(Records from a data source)
┄┄┄┄┄┄┄┄┄┄┄┄┄┄┄┄┄┄┄┄
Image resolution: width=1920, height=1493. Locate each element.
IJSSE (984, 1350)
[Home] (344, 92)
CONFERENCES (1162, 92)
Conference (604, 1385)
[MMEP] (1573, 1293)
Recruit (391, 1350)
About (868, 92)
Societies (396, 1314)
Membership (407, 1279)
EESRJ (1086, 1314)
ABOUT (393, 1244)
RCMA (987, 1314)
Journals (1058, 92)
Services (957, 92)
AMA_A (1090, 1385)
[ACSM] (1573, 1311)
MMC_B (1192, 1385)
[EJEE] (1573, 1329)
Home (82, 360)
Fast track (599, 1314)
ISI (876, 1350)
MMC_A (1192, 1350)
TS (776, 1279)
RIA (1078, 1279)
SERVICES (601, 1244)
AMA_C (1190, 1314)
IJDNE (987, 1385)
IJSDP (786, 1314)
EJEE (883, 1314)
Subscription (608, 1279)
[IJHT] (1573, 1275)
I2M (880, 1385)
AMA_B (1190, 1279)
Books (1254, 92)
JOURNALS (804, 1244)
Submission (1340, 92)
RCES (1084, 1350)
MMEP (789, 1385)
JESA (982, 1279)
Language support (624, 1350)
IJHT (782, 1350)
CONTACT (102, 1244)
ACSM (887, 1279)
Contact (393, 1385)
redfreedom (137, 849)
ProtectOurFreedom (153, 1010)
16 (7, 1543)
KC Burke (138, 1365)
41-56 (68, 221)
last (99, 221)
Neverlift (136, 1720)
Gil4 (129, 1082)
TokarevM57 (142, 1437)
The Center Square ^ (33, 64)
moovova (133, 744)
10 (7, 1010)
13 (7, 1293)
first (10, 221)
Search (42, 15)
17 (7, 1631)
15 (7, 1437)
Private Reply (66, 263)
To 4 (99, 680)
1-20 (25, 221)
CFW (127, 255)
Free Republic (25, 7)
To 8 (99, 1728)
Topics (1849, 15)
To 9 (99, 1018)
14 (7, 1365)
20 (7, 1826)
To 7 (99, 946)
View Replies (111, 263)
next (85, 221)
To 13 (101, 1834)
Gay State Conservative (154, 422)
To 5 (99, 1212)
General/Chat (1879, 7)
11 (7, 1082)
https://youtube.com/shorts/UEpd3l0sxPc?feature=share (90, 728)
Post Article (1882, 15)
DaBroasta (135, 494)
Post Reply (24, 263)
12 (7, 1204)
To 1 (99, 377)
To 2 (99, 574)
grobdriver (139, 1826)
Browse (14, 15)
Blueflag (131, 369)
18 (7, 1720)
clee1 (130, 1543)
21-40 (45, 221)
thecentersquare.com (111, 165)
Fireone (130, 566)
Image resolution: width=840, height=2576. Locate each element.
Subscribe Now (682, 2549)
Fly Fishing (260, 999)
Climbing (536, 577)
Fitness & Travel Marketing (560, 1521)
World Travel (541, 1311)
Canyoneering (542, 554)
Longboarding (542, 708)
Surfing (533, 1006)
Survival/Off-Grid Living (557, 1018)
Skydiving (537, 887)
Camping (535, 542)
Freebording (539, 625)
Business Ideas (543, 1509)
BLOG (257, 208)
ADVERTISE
┄┄┄┄┄┄┄┄┄┄┄┄┄┄┄┄┄┄┄┄
**DIRECTIONS FOR THIS TASK**
Would you please copy all lines in the data that contain the word "Travel"?

**REPLY TO THE TASK**
Fitness & Travel Marketing (560, 1521)
World Travel (541, 1311)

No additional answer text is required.